Work to complete |
1. Write out the part of the working capital explanation below, starting with "Conversely, if your" and going on through "you not understand?".
2. In the working capital explanation below, what does an increase in working capital on a net basis represent?
3. Continue the working capital explanation below from its last sentence.

Quoted passage |

The logic behind subtracting net working capital is as such: whenever working capital increases on a net basis, it is a use of cash. If the company is growing its current assets from period to period, this requires cash that is then not available to its owners (hence, not “free” cash flow). Growing inventory, accounts receivable, or even just stashing more money in the bank takes away available cash from company owners.

Conversely, if your net working capital is shrinking from period to period, it suggests that more cash is being freed up, which makes it available for distributions to company owners. By subtracting a negative amount, your free cash flow figure grows.

so what about that did you not understand?

I seem to recall you are in Level II - so all this use of cash, source of cash - which is Level I material from the Cashflow statement reading and which this builds upon - should be reasonable to understand.

If WC is increasing from Year 1 to Year 2 - you have used up cash to buy the WC. So WCInv increases.

FCFF subtracts the Increase in WCinv.

- Change in WC Inv (check your equation above).

So FCFF goes down.

Data segment |
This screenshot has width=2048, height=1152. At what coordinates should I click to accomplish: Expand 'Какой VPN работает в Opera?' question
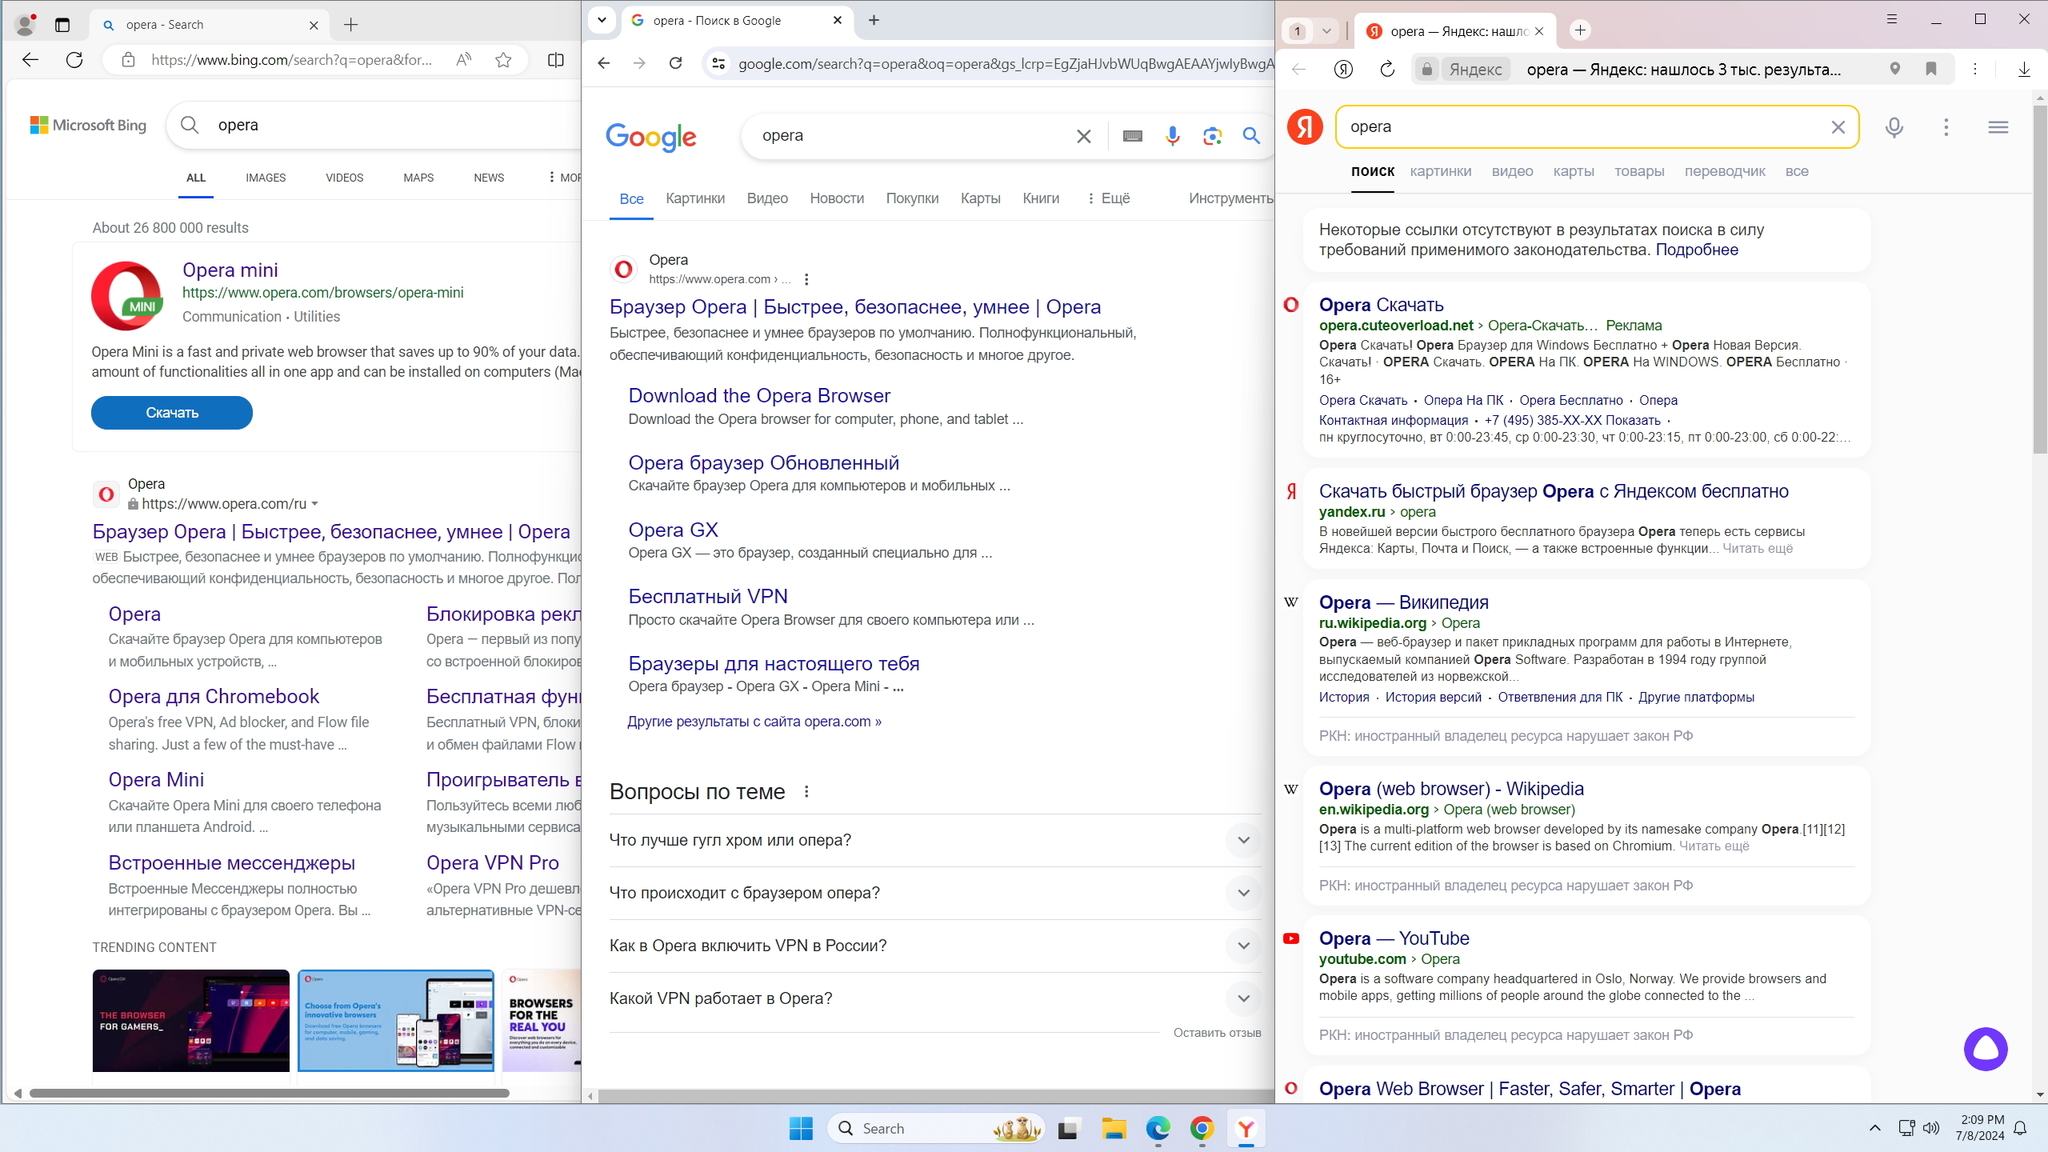(x=1243, y=998)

Task-by-task results |
1.
Conversely, if your net working capital is shrinking from period to period, it suggests that more cash is being freed up, which makes it available for distributions to company owners. By subtracting a negative amount, your free cash flow figure grows.

so what about that did you not understand?

2. It is a use of cash.

3.
CP

s2000 is correct. WC change and FC change are maintenance use of cash therefore they aren’t free flows to capital investors. WC change and FC change specifies the use of cash on balance sheet items. Those expenditures appear on the cash flow statement but not the income statement. An example in an increase in inventory, assuming all other WC accounts are unchanged, will represent a positive WC change, but it’s not on the income statement because the income statement is only capturing COGS.

girl1555 wrote:

Hi,

Please explain this formula, especially The last two items in this formula as simply as you can.

FCFF = Net Income + Non-cash charges + Interest exp(1- tax rate) - Change in Fc Inv - Change in WC Inv

Thanks

It’s possible you might be letting the formula confuse you. So, I’m going to write it another way to try and explain it.

FCFF=CFO+Interest Expense(1-T)-FCIncv.

CFO=Net Income+Non-Cash Charges-Change in WcInv. The net income on your income statement is not the only money you made. You also made/lost money from your receivables, inventory, and payable. You need to subtract the change in WC to find out how much money your company made from operations throughout the year, because you made money from decreasing receivables/inventory and increasing payables.

You add in Interest Expense(1-T) because it was subtracted out on the income statement. You want to find out how much money is available to all providers of capital.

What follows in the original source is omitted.